New Providence, the most populated island of the Bahamas contains more than 70% of the total population and the capital city, Nassau. With passing time and increases in population – the need for development also rises, presenting great challenges for wetland areas on the island - many of which are protected.
One such protected area- the Bonefish Pond National Park, a marine nursery on the South side of New Providence experienced major changes when private individuals dredged the pond; packing piles of mud, sand and silt to one side, blocking the flow of water and effectively creating a dead zone.
This area of the pond rapidly declined as visibility and biodiversity decreased- leaving only eight fishes. At the same time, the area became a dumping ground for construction debris, solid waste, metals and rubber.
In addressing this challenge, the Global Environment Facility’s Integrated Water and Coastal Area Management Project- spearheaded by The Bahamas National Trust and The Nature Conservancy conducted rehabilitation of the area: strategically dredging the pond to ensure the natural flow of water, replanting mangroves on either side and removing over 50 tonnes of waste from the area.

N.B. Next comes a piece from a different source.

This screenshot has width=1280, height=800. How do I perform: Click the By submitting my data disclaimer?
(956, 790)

Monitoring activities were also implemented and five years later, though the project has closed, the project team is basking in their achievements and continuing efforts to ensure the sustainability of the Bonefish Pond National Park.

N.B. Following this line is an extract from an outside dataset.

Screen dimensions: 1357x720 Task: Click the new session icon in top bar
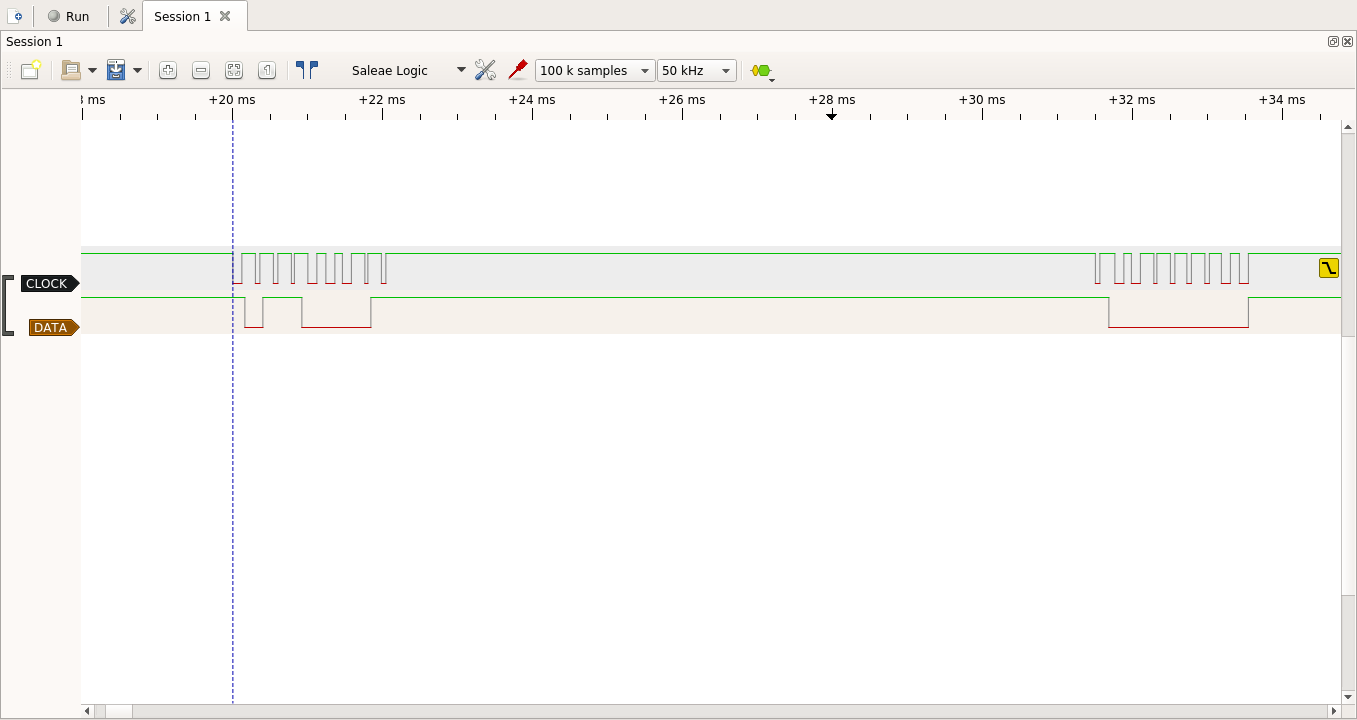point(17,16)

One significant achievement is that visibility of the pond has improved significantly and the wildlife, too is increasing. In recent times, the team recorded 100 fishes from 10-12 species living in the pond. In addition, twenty mangrove plots have been added bringing the total numbers of mangrove trees replanted or transplanted to six hundred and thirty-five.
The project is not without the involvement of youth. Using community and school groups such as the Discovery Club, the Governor General’s Youth Award Programme and the Young Marine Explorers, local high school students are gaining valuable experience in protecting the marine environment through the replanting of mangroves and monitoring the progress of their activities.

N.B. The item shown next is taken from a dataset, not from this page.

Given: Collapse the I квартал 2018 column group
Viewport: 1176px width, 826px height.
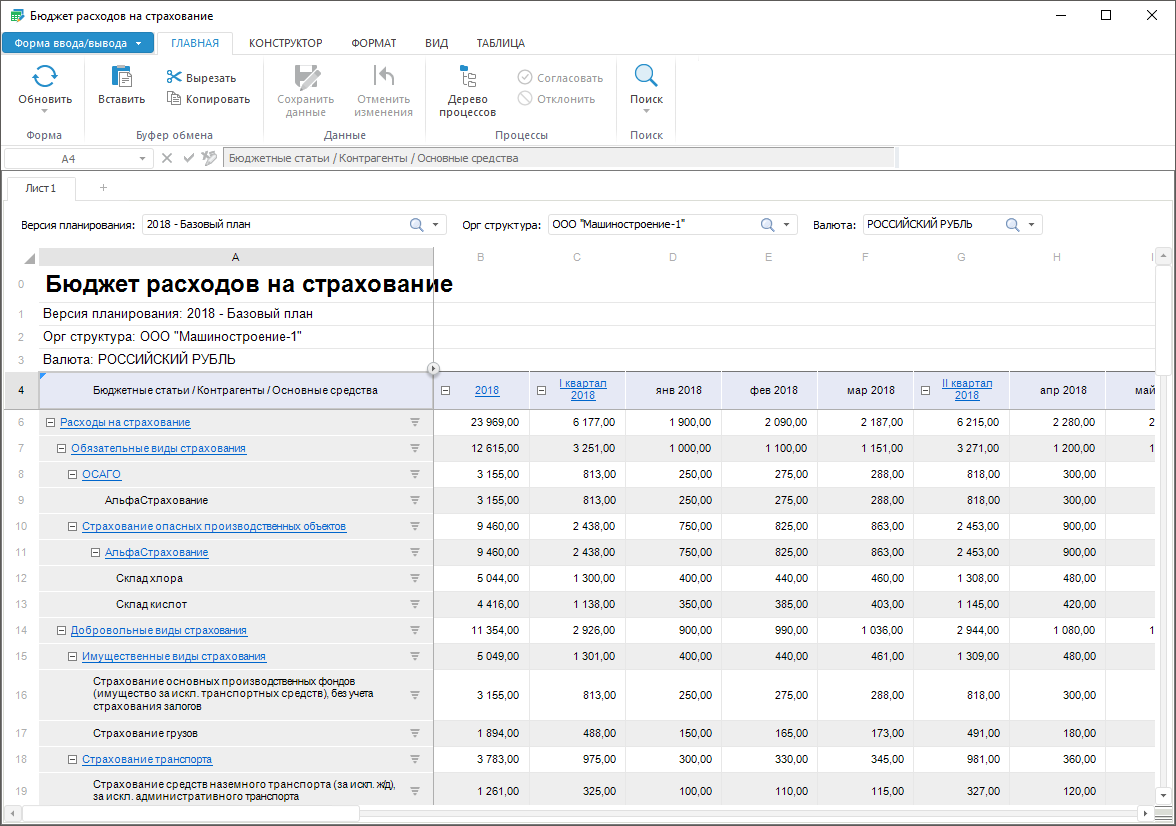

Lindy Knowles, project representative from the Bahamas National Trust, explained how the team was working in spite of all the challenges.
‘We lost a large number of our mangrove plants initially because of where the trees were planted in relation to the water, we learnt some lessons and we have been successful in replanting 50-70% of those plants’. He added that the rate of the growth of mangrove plants in The Bahamas is not as rapid as the rate in other islands, but that the team is experimenting with other mangrove species to establish solutions that work best for the island.
Invasive species as well as local mariners and fishermen also present concerns. As a result, removal of invasive species as well as education, capacity building, outreach and awareness are some of the top priorities. The establishment of a visitors centre, improving fish life, improving the consistency of water quality and continued efforts to remove invasive species are also among the plans for the National Park.
Knowles says that the aim is to enhance the park, restore it to its once pristine condition and to continue to protect those areas that are worth protecting.
In the long-term, The Bahamas will experience greater benefits as increased fish life means greater food security and robust mangrove plants mean protection from the ill-effects of climate change and greater reduction in the effects of hurricanes and flooding.
Though there is much to do to ensure that the Bonefish Pond National Park achieves it educational, environmental and eco-tourism potential; is restored to its natural look with enhanced economic life and biodiversity- The Bahamas is well on its way to future food security and disaster risk reduction through reforesting its wetlands.